Senators Mark Udall and Michael Bennet introduced an amendment to the U.S. House of Representative's proposal to keep the government running for the next six months, commonly called the Continuing Resolution, to secure emergency funding for the Emergency Watershed Protection (EWP) program. The amendment seeks to provide $27.9 million in emergency funding for the U.S. Department of Agriculture program, which provides support for rehabilitating and restoring watersheds in areas affected by wildfires and other natural disasters.
"I was disappointed that the House chose not to include emergency funding for the Emergency Watershed Program in the wake of Colorado's devastating fire season. Not only are Colorado communities near burned areas now facing flood potential that is 20 times higher than before the fires, they are also left to deal with ash from the fires that have recently made the Poudre River run black and forced Fort Collins and Greeley to shut off their water intake systems," Udall said. "It is essential that we look to meet the needs of the Emergency Watershed Protection Program so we can protect our watersheds from floods and erosion that can cause serious infrastructure damage, water supply disruptions and even loss of life."

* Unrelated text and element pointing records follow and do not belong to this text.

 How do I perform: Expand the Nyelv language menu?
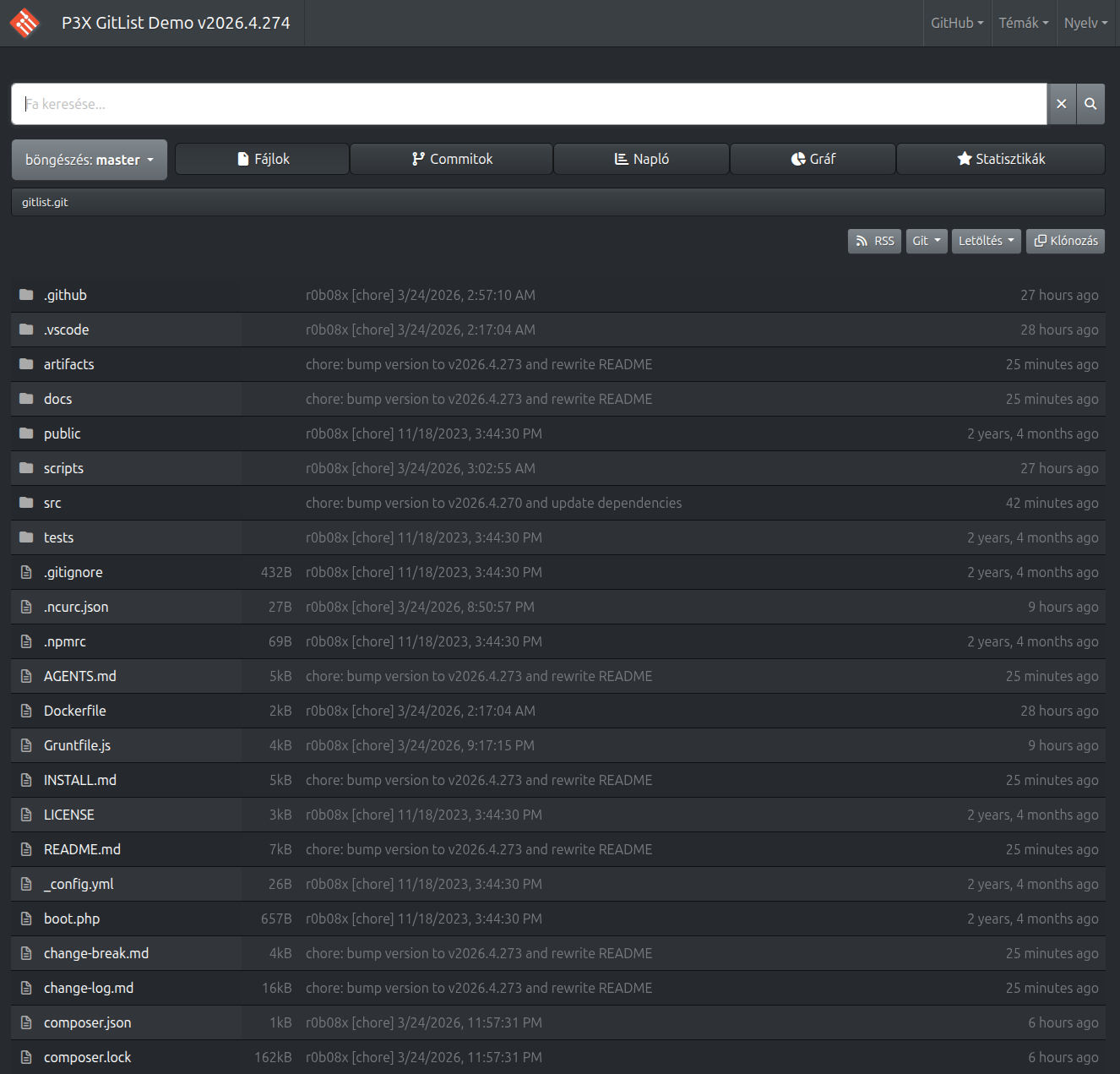pyautogui.click(x=1085, y=23)
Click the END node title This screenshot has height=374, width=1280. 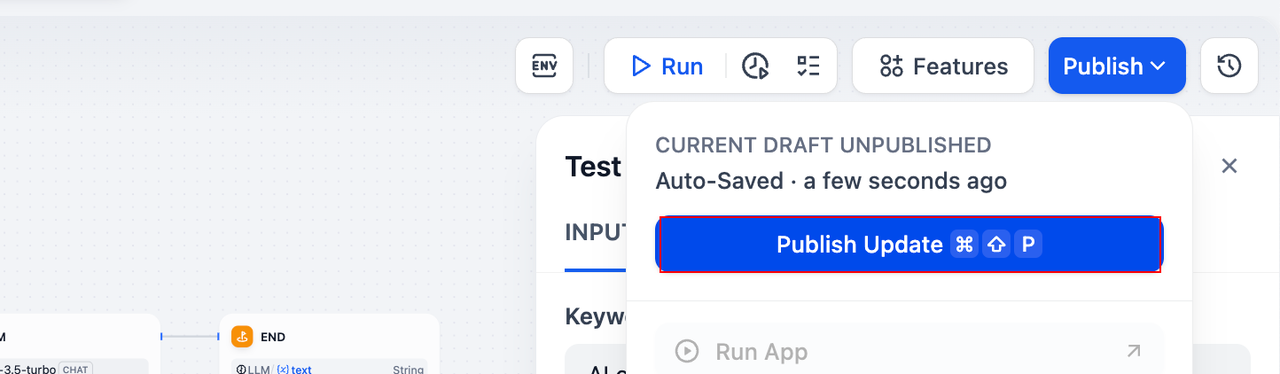(273, 337)
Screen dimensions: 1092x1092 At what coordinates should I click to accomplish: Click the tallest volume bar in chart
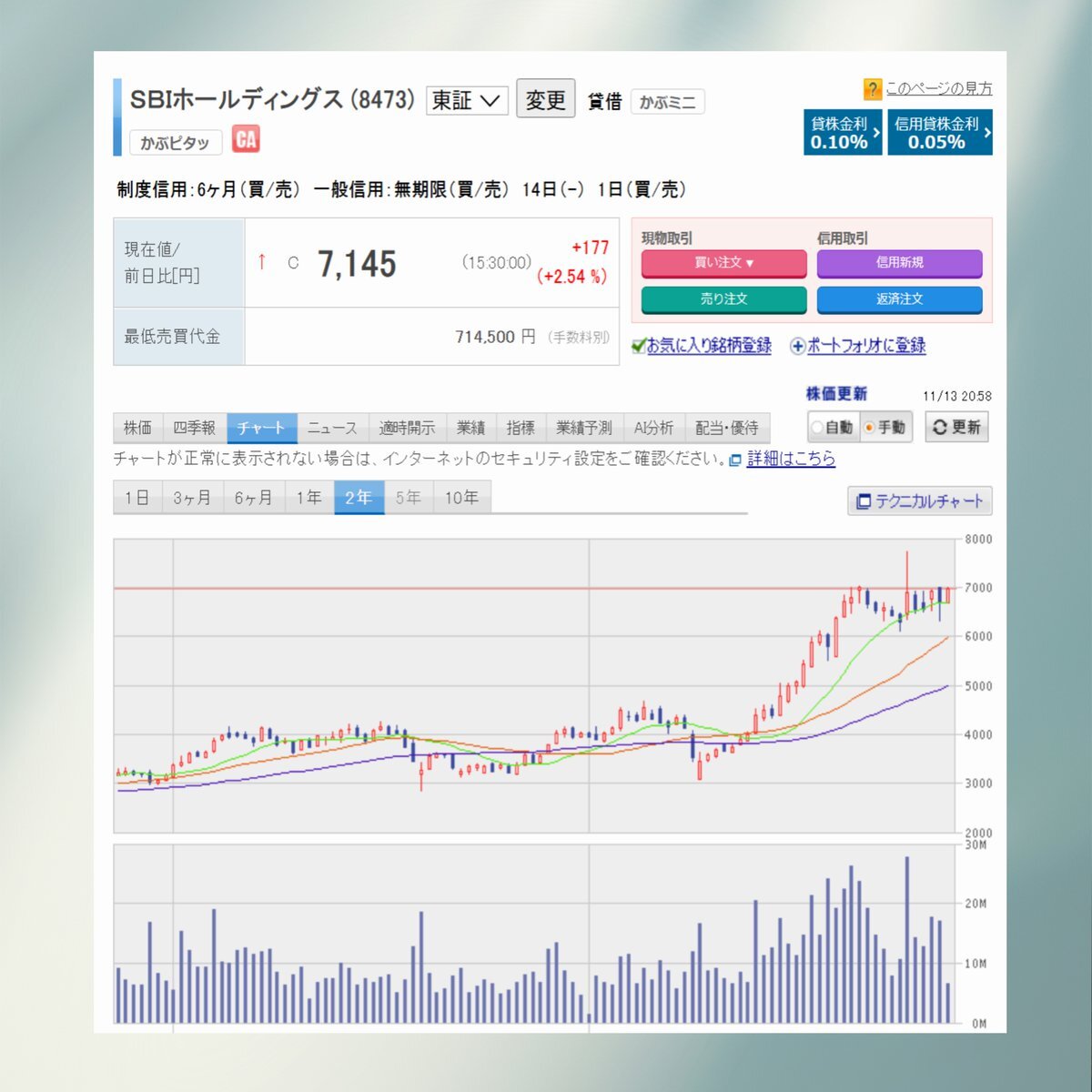point(906,937)
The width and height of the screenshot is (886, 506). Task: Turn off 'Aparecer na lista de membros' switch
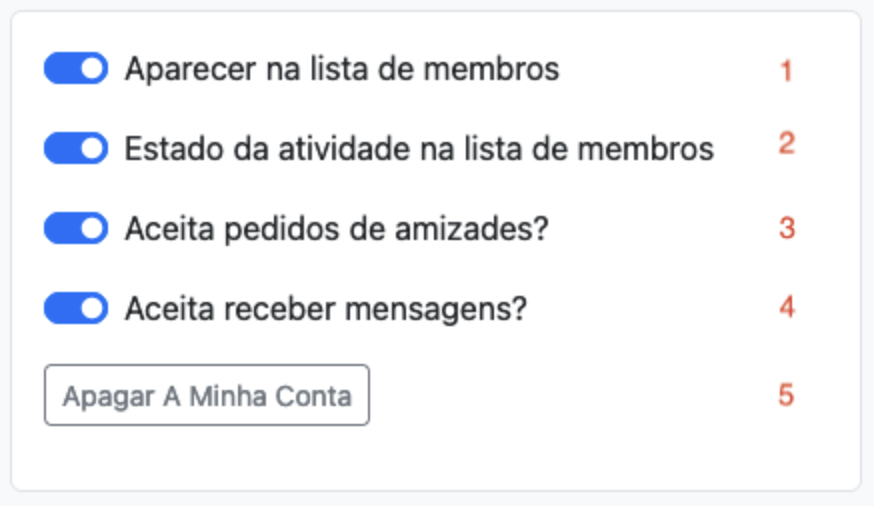[x=76, y=68]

"Our state's watersheds and water infrastructure are critical to delivering clean drinking water to millions of Coloradans, but they are seriously threatened by this summer's devastating wildfires, which decimated forests and dangerously increased the speed and amount of runoff after a rainstorm," Bennet said. "We must do everything we can to protect our watersheds, our soil and our infrastructure -- this amendment provides the resources to do just that."

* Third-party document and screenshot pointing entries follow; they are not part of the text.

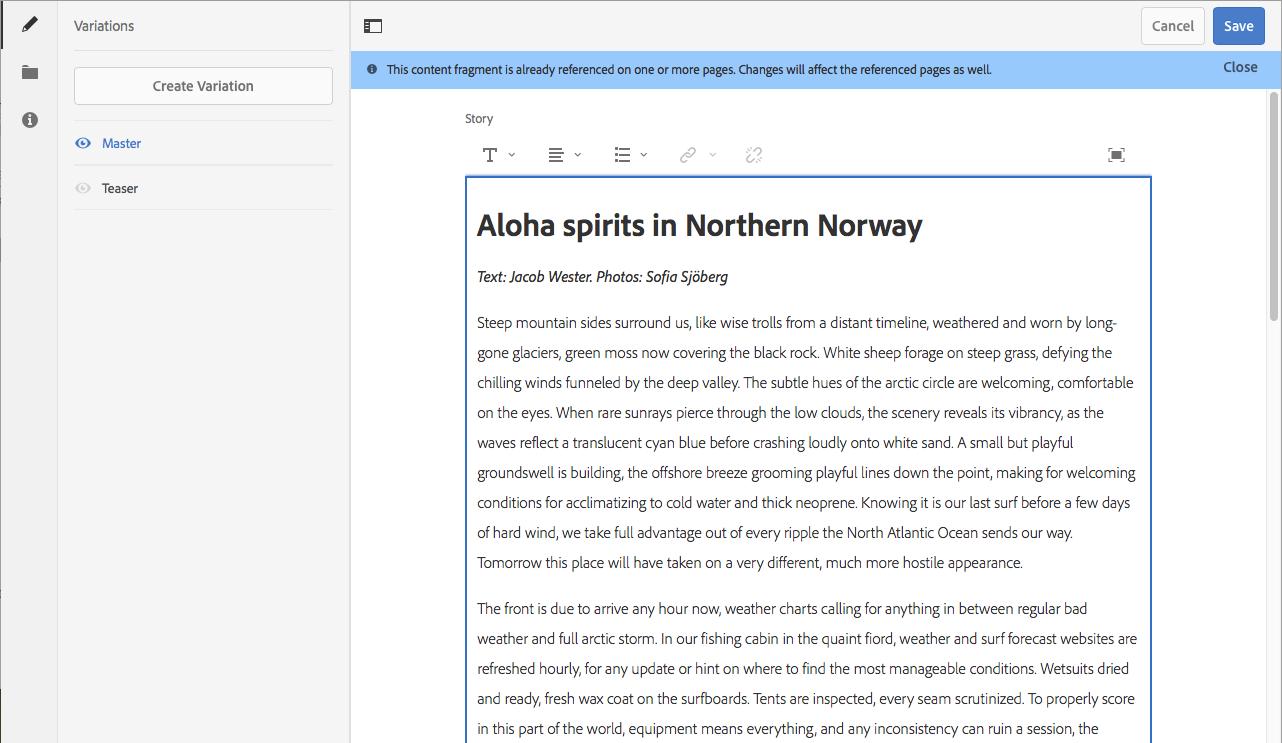1282x743 pixels.
Task: Toggle the eye icon beside Teaser
Action: [x=84, y=188]

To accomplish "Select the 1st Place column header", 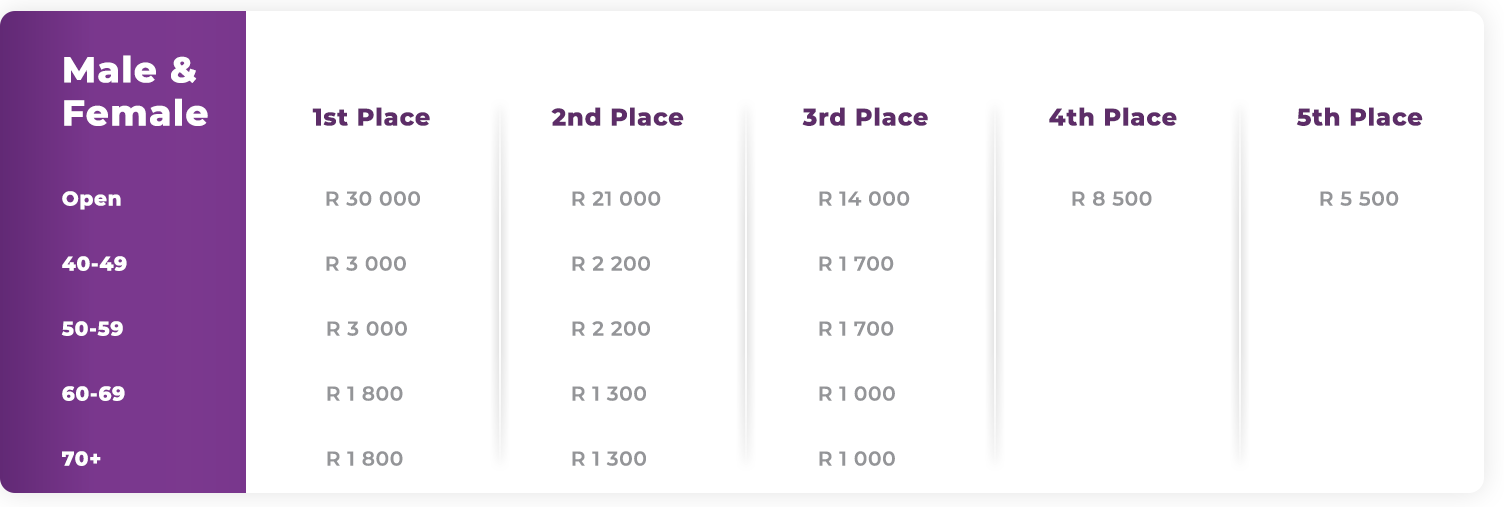I will click(x=371, y=117).
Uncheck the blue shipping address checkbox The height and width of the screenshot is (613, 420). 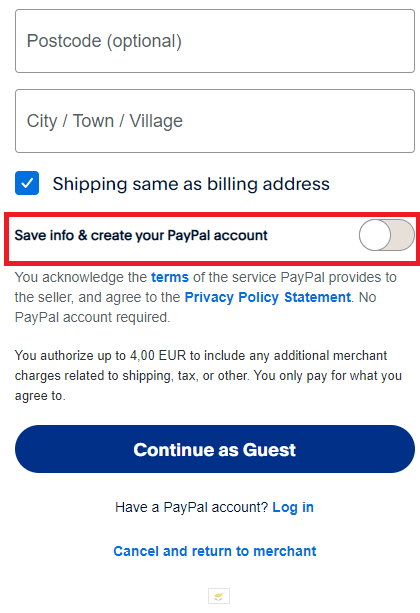tap(27, 183)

The Natural Resources Conservation Service administers the EWP program and provides funding and technical support to restore and stabilize soil in critical watersheds in the aftermath of severe fires and other natural disasters.

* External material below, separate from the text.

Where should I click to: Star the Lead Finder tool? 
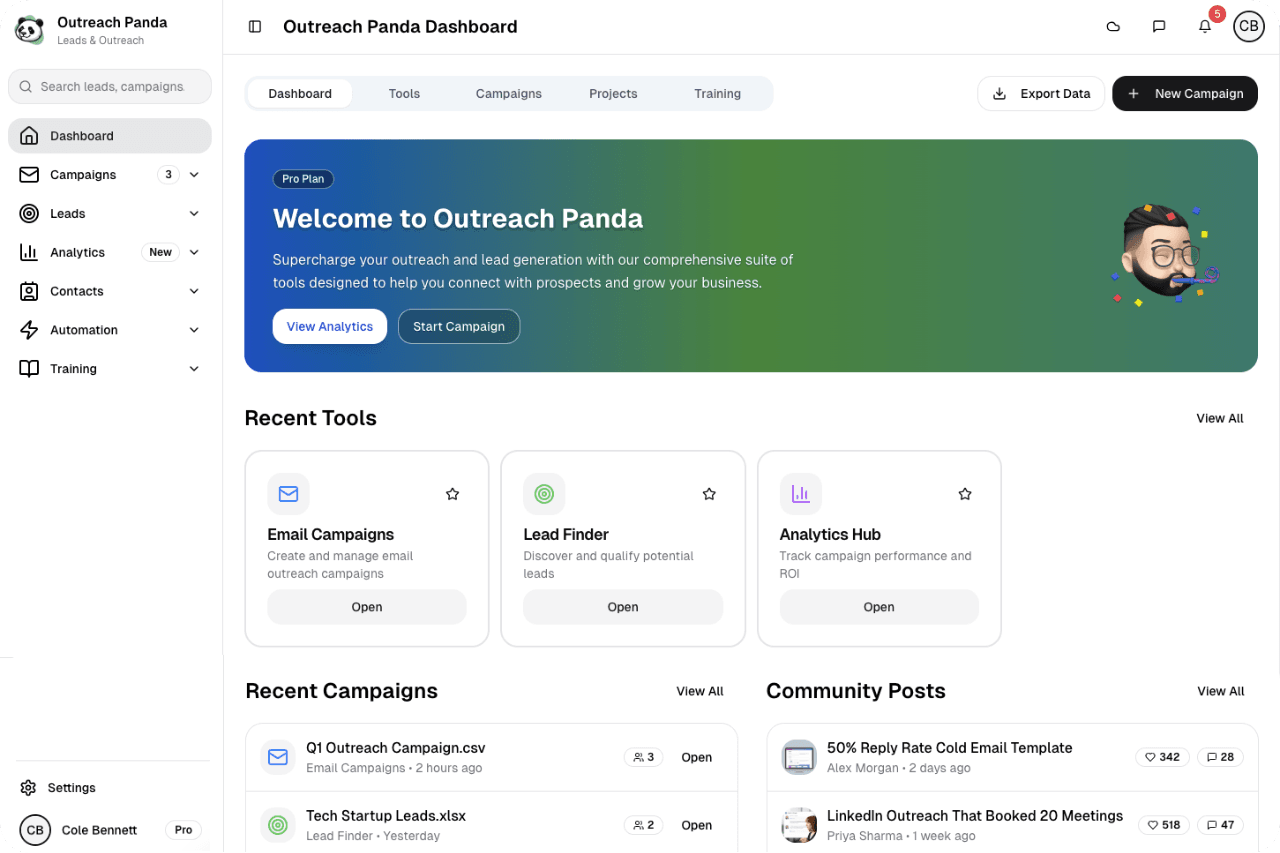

Last month, Udall and Bennet joined together in sending a letter to the Senate Appropriations Committee, urging it to consider emergency supplemental appropriations to provide additional funding to the EWP program. They cited the assistance needed in areas throughout Colorado to address a number of natural resource issues related to the summer's devastating wildfires. The U.S. Department of Agriculture has estimated that it will need approximately $20 million for mitigating the watershed damage from the High Park and Waldo Canyon fires.